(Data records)
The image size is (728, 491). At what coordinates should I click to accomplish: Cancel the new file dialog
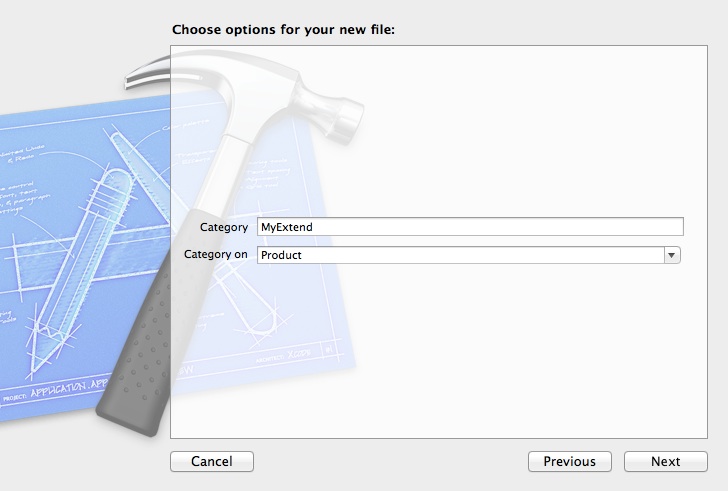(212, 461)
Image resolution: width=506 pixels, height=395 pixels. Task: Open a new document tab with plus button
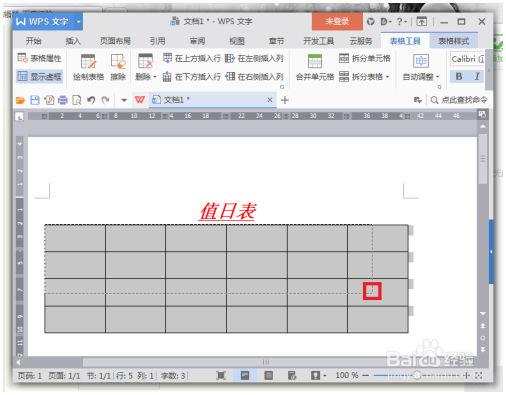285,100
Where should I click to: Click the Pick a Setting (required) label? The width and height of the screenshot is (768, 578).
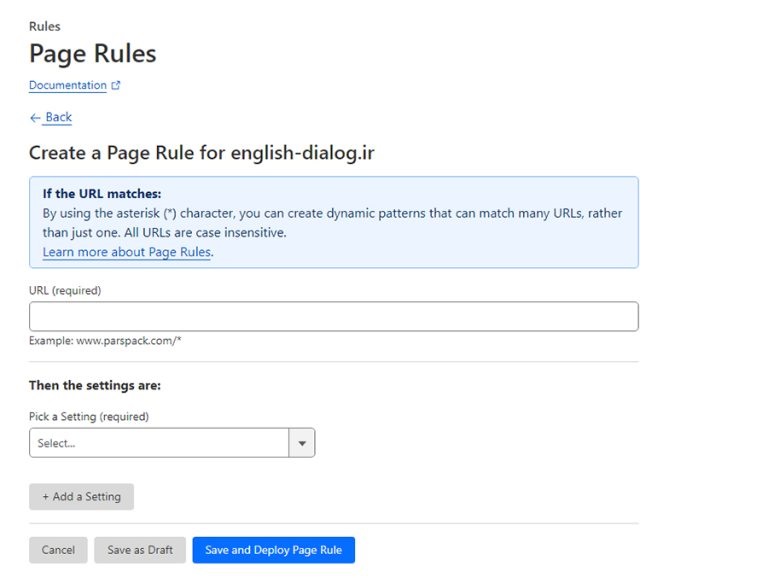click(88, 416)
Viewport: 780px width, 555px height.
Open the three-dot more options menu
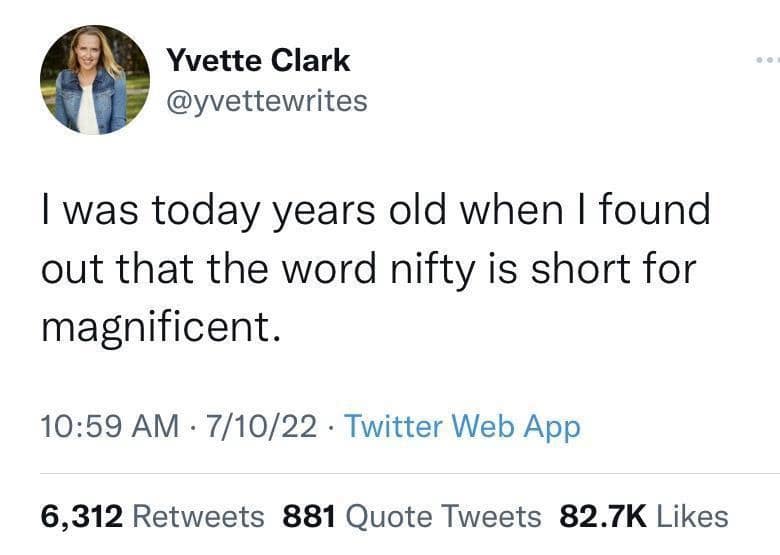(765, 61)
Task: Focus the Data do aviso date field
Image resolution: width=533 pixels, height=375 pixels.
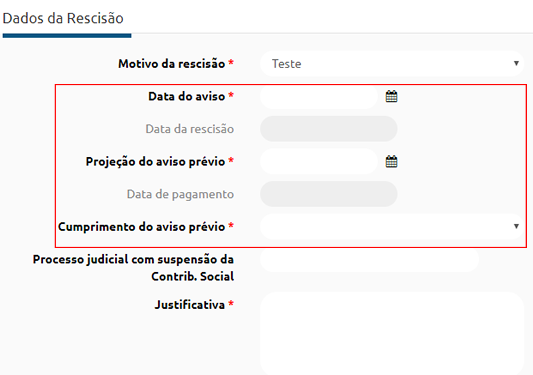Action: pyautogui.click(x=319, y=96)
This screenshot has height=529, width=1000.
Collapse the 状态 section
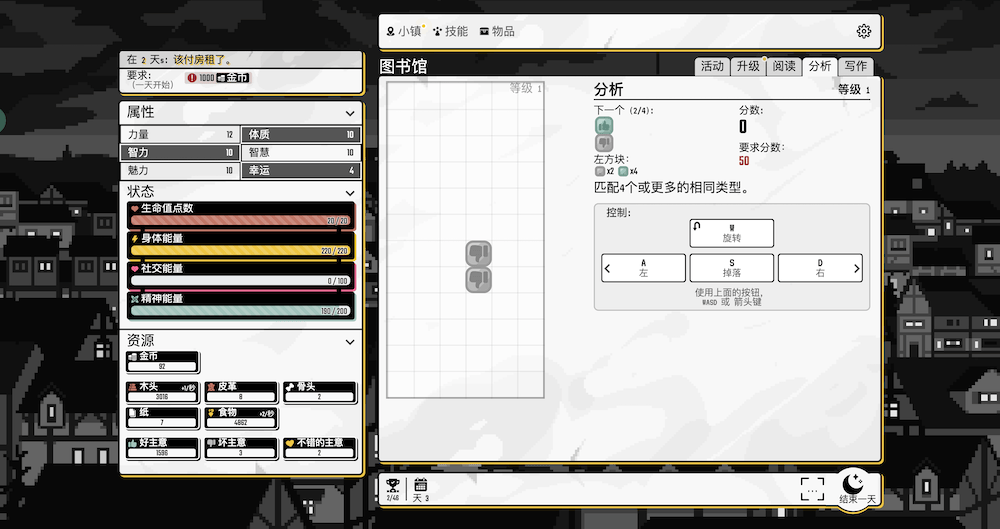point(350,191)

**Work instructions:** With images omitted, retype the data word for word.

**Task result:**
The image size is (728, 491). At what coordinates should I click to accomplish: Cancel the new file dialog
(212, 461)
Image resolution: width=506 pixels, height=395 pixels. Task: Open a new document tab with plus button
285,100
Where should I click to: Click the Pick a Setting (required) label? The width and height of the screenshot is (768, 578).
click(88, 416)
Viewport: 780px width, 555px height.
Open the three-dot more options menu
(765, 61)
Task: Focus the Data do aviso date field
Image resolution: width=533 pixels, height=375 pixels.
Action: pyautogui.click(x=319, y=96)
This screenshot has height=529, width=1000.
Collapse the 状态 section
point(350,191)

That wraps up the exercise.